Açıklamada demokrasi ve hukuk devletinin olmazsa olmazının, kuvvetler ayrılığı olduğu vurgulandı.
Yargının, bağımsız ve tarafsız olmamasının toplumda hiç kimsenin güvencesinin olmaması anlamına geldiği ifade edilen açıklamada, hukuki güvenceden yoksun olan bir toplumun kendini geliştiremeyeceği, yargının hukuki güvenceyi sağlamakta yetersiz kaldığı ülkelere yerli ve yabancı yatırımın gelmeyeceği, iş ve istihdamın yaratılamayacağı, istikrarlı bir refah toplumunun olamayacağı belirtildi.
Açıklamada etnik kökeni, anadili, dini, mezhebi, inancı, cinsiyeti ne olursa olsun 81 milyon vatandaşın milli birlik ve beraberlik içerisinde vatanın birliğine ve bölünmezliğine sahip çıkmasının, herkesin adalet paydasında kucaklaşmasına bağlı olduğu belirtildi.
Bir olursak varız.

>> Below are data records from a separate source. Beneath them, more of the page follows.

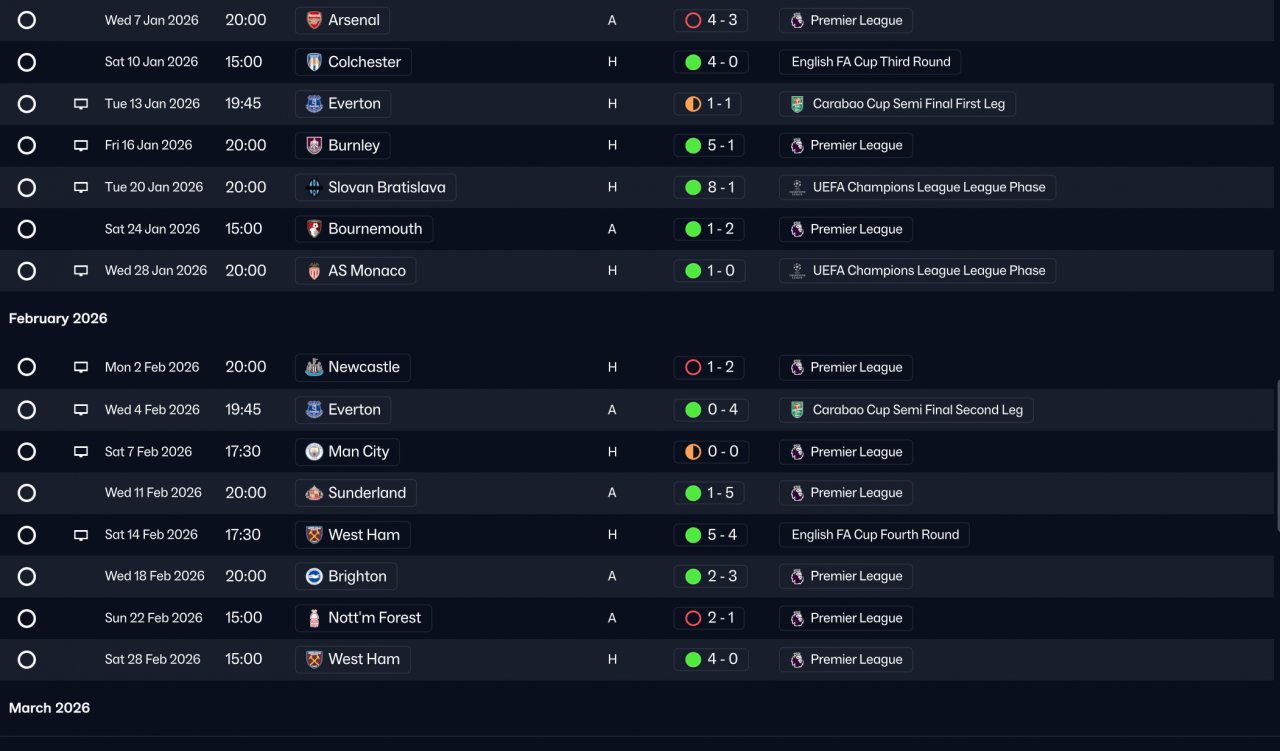Open English FA Cup Fourth Round competition
The height and width of the screenshot is (751, 1280).
874,535
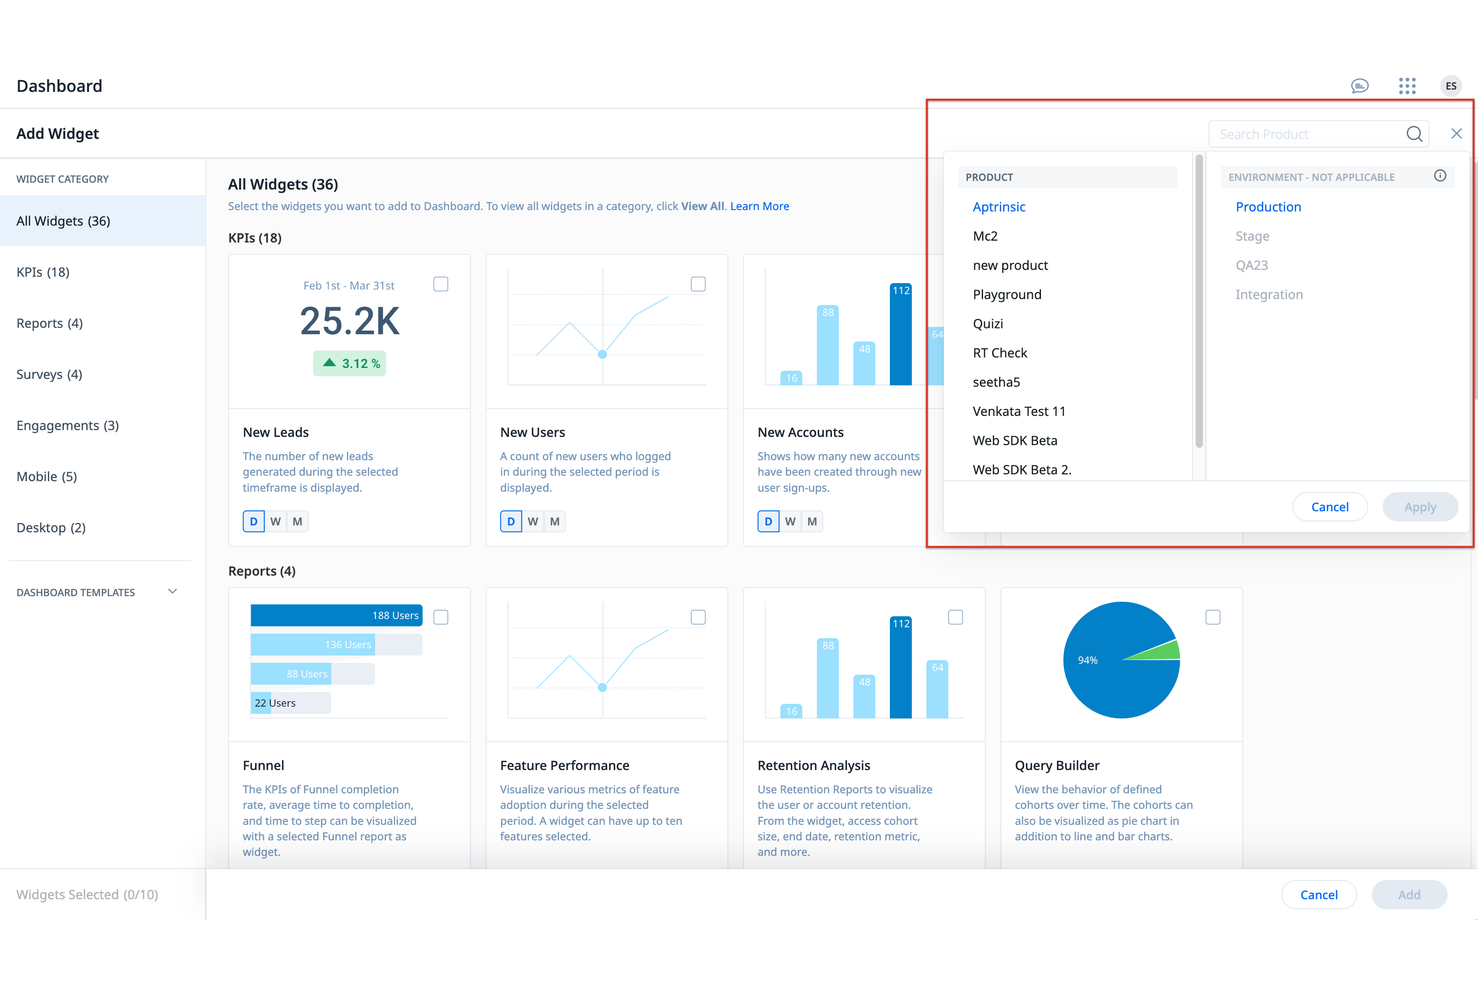Close the product filter panel with X
The image size is (1480, 987).
click(x=1456, y=132)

Dağılırsak yokuz.
Avukatların, vatandaşın savunma hakkının güvencesi ve temsilcisi olduğu ifade edilen açıklamada bu görevinden dolayı avukatın, yargının birbirine eşit üç kurucu unsurundan birisi olduğu, kurucu unsurluk statüsünün aşındırılmasının, yargının güvenilirliğini zedeleyip, keyfiliğe yol açacağı söylendi.
Açıklamada bahsi geçen konularla alakalı fevkalade önemli boyutlara ulaşan olumsuzlukların giderilmesinin, yalnızca avukatların adına değil, asli menfaatlerini gözettiği 81 milyon vatandaş adına dile getirilmesinin en temel talepleri olduğunu dile getirildi.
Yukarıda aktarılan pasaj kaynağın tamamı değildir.